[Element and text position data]
____________________
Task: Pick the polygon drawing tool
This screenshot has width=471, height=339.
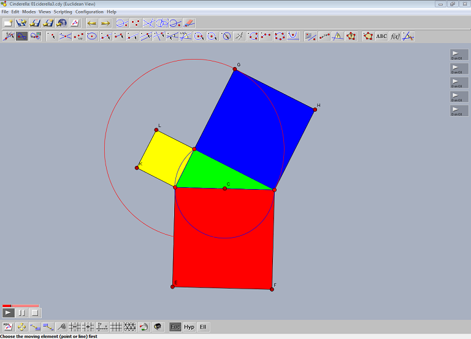Action: coord(368,36)
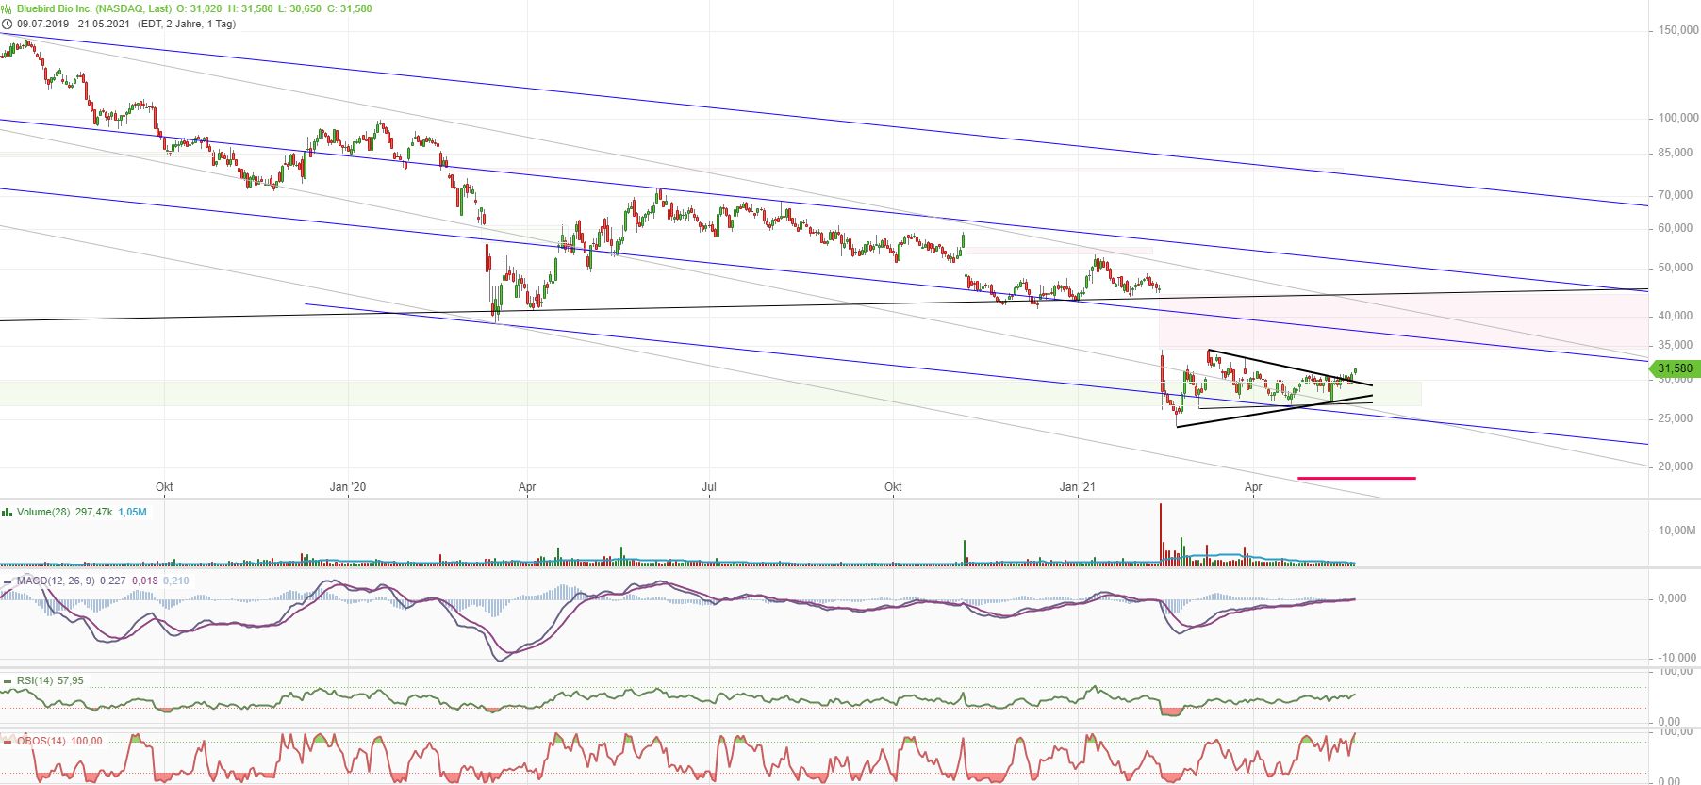Click the 100,000 price level on the axis
1701x785 pixels.
[x=1677, y=118]
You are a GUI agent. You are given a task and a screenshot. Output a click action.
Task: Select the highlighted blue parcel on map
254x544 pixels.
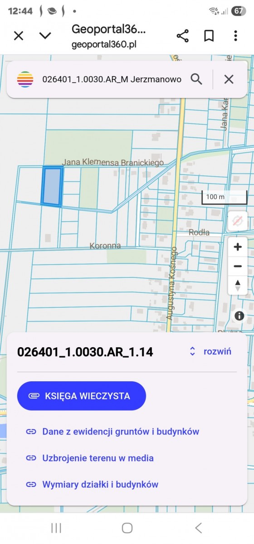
____________________
WRITTEN INSTRUCTION ->
Copy everything from the line containing "You are a GUI" down to the end of the records, keeping each line exactly as it is. Leave the pictures out of your answer.

SOLVED EXERCISE ->
You are a GUI agent. You are given a task and a screenshot. Output a click action.
Task: Select the highlighted blue parcel on map
254x544 pixels.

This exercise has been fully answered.